*Required task*. Reproduce every line of the entries in the stretch from the line containing "You are a GUI" through the line containing "pyautogui.click(x=67, y=767)", instructions included, and scale each click coordinate in the answer by 0.4, rounding to whole numbers with halves rounded up. Leave out the pictures.

*Available records*.
_ _ _ _ _ _ _
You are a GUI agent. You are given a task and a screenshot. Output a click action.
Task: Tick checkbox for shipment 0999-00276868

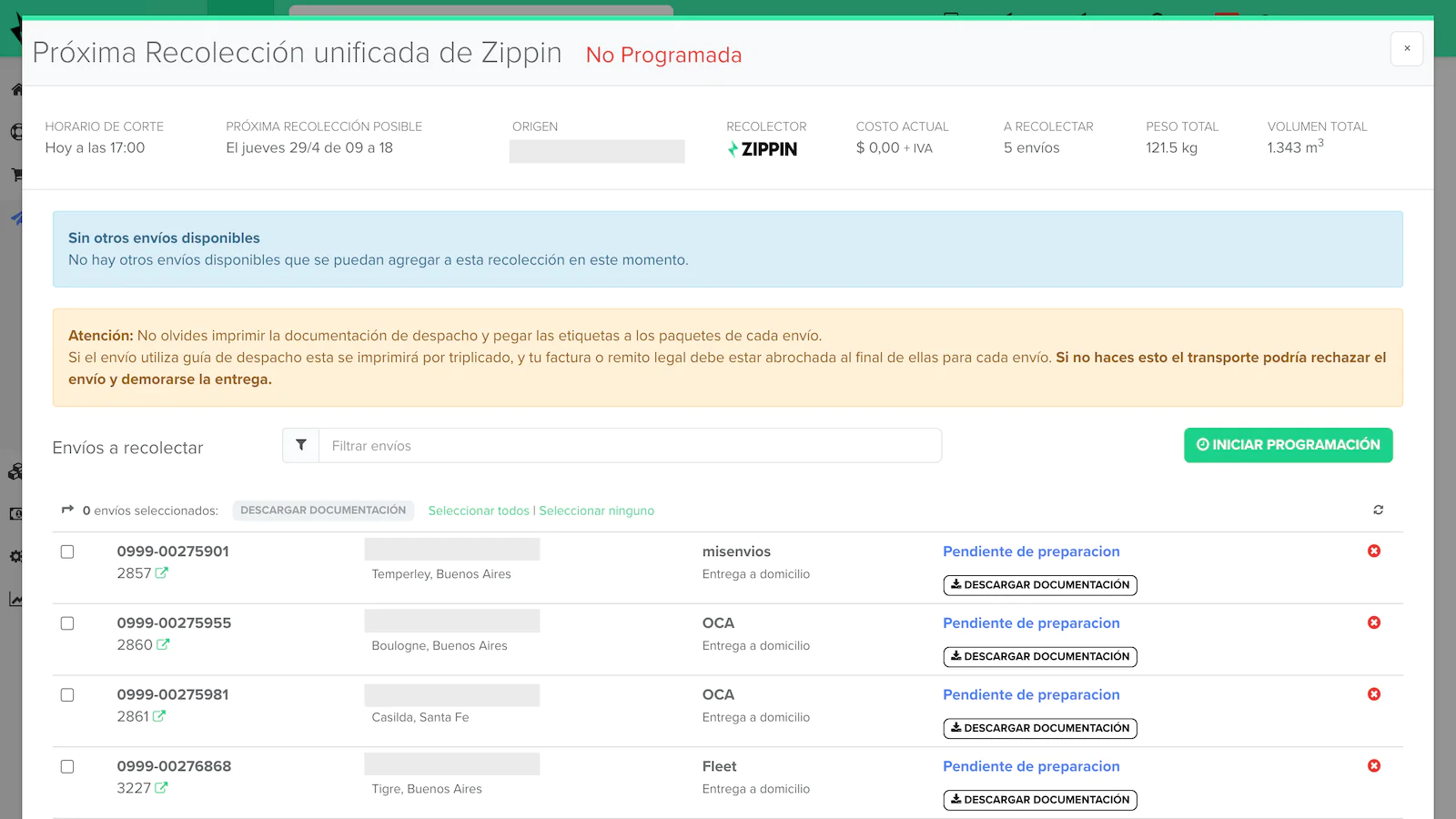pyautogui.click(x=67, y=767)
_ _ _ _ _ _ _
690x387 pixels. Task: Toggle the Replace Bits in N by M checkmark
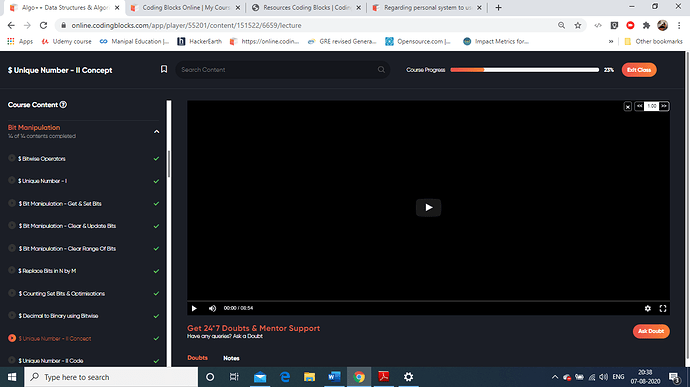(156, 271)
_ _ _ _ _ _ _
*Response to this exercise*.
You are a GUI agent. You are given a task and a screenshot. Output a click action.
Task: Tick checkbox for shipment 0999-00276868

pyautogui.click(x=27, y=307)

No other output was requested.